*TASK DETAILS*: Restate the entries below verbatim.

*DATA TO PROCESS*:
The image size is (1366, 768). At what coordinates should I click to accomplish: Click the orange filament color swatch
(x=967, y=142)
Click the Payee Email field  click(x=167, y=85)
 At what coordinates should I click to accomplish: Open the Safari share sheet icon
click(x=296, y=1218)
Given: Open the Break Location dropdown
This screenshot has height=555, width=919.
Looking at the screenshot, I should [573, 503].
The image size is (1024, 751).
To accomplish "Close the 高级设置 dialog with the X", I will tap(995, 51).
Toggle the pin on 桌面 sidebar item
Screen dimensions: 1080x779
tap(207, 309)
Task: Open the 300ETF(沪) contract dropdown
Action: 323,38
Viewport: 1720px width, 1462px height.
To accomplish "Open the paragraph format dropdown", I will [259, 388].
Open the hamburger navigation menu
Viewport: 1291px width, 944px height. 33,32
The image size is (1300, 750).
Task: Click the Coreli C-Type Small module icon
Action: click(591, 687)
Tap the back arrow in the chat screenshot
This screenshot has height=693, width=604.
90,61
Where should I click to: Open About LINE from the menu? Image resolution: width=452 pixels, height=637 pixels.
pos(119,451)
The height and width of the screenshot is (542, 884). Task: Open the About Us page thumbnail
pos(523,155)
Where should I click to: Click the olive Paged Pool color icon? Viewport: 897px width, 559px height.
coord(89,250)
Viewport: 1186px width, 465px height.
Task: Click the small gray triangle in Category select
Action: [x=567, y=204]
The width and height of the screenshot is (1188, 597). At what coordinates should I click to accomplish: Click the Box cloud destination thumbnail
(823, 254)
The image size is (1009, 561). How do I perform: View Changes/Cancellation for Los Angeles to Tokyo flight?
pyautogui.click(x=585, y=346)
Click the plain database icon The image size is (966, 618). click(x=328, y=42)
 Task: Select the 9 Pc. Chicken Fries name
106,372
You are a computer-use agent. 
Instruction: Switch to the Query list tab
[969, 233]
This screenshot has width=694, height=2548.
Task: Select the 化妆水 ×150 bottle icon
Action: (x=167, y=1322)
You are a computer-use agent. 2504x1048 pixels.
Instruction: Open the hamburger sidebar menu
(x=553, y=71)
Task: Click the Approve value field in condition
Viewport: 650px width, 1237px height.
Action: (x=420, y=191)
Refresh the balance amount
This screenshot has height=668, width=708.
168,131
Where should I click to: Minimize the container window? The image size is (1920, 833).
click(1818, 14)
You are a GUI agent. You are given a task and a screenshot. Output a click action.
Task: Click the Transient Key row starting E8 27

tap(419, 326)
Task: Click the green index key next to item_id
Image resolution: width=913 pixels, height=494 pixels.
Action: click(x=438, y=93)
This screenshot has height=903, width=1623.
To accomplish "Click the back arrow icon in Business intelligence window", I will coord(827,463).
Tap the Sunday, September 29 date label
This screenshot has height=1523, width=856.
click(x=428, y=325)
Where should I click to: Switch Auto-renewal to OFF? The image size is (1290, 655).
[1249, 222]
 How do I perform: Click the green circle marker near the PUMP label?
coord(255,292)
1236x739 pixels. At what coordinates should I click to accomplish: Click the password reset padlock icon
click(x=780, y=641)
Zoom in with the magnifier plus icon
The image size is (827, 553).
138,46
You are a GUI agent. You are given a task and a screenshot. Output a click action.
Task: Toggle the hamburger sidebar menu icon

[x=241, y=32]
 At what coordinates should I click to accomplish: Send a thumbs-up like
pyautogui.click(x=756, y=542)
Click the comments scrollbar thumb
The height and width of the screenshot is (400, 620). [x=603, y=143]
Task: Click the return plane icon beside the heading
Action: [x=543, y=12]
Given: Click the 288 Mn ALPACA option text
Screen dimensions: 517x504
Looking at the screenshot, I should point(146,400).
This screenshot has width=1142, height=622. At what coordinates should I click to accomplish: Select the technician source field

*ANSWER AREA*:
The image size is (1366, 768). At what coordinates should I click to accomplish: Click the orange filament color swatch
(x=967, y=142)
Click the Payee Email field  click(x=167, y=85)
 At what coordinates should I click to accomplish: Open the Safari share sheet icon
click(x=296, y=1218)
Given: Open the Break Location dropdown
This screenshot has height=555, width=919.
Looking at the screenshot, I should [573, 503].
The image size is (1024, 751).
To accomplish "Close the 高级设置 dialog with the X", I will tap(995, 51).
Toggle the pin on 桌面 sidebar item
Screen dimensions: 1080x779
tap(207, 309)
Task: Open the 300ETF(沪) contract dropdown
Action: 323,38
Viewport: 1720px width, 1462px height.
To accomplish "Open the paragraph format dropdown", I will [259, 388].
Open the hamburger navigation menu
Viewport: 1291px width, 944px height. 33,32
The image size is (1300, 750).
Task: Click the Coreli C-Type Small module icon
Action: click(591, 687)
Tap the back arrow in the chat screenshot
This screenshot has height=693, width=604.
90,61
Where should I click to: Open About LINE from the menu? Image resolution: width=452 pixels, height=637 pixels.
pos(119,451)
The height and width of the screenshot is (542, 884). Task: Open the About Us page thumbnail
pos(523,155)
Where should I click to: Click the olive Paged Pool color icon? Viewport: 897px width, 559px height.
coord(89,250)
Viewport: 1186px width, 465px height.
Task: Click the small gray triangle in Category select
Action: [x=567, y=204]
The width and height of the screenshot is (1188, 597). At what coordinates should I click to accomplish: Click the Box cloud destination thumbnail
(823, 254)
The image size is (1009, 561). How do I perform: View Changes/Cancellation for Los Angeles to Tokyo flight?
pyautogui.click(x=585, y=346)
Click the plain database icon The image size is (966, 618). click(x=328, y=42)
 Task: Select the 9 Pc. Chicken Fries name
106,372
You are a computer-use agent. 
Instruction: Switch to the Query list tab
[969, 233]
This screenshot has width=694, height=2548.
Task: Select the 化妆水 ×150 bottle icon
Action: (x=167, y=1322)
You are a computer-use agent. 2504x1048 pixels.
Instruction: Open the hamburger sidebar menu
(x=553, y=71)
Task: Click the Approve value field in condition
Viewport: 650px width, 1237px height.
Action: (x=420, y=191)
Refresh the balance amount
This screenshot has height=668, width=708.
168,131
Where should I click to: Minimize the container window? The image size is (1920, 833).
click(1818, 14)
You are a GUI agent. You are given a task and a screenshot. Output a click action.
Task: Click the Transient Key row starting E8 27

tap(419, 326)
Task: Click the green index key next to item_id
Image resolution: width=913 pixels, height=494 pixels.
Action: click(x=438, y=93)
This screenshot has height=903, width=1623.
To accomplish "Click the back arrow icon in Business intelligence window", I will coord(827,463).
Tap the Sunday, September 29 date label
This screenshot has height=1523, width=856.
click(x=428, y=325)
Where should I click to: Switch Auto-renewal to OFF? The image size is (1290, 655).
[1249, 222]
 How do I perform: Click the green circle marker near the PUMP label?
coord(255,292)
1236x739 pixels. At what coordinates should I click to accomplish: Click the password reset padlock icon
click(x=780, y=641)
Zoom in with the magnifier plus icon
The image size is (827, 553).
138,46
You are a GUI agent. You are given a task and a screenshot. Output a click action.
Task: Toggle the hamburger sidebar menu icon

[x=241, y=32]
 At what coordinates should I click to accomplish: Send a thumbs-up like
pyautogui.click(x=756, y=542)
Click the comments scrollbar thumb
The height and width of the screenshot is (400, 620). [x=603, y=143]
Task: Click the return plane icon beside the heading
Action: [x=543, y=12]
Given: Click the 288 Mn ALPACA option text
Screen dimensions: 517x504
Looking at the screenshot, I should point(146,400).
This screenshot has width=1142, height=622. At what coordinates should I click to accomplish: Select the technician source field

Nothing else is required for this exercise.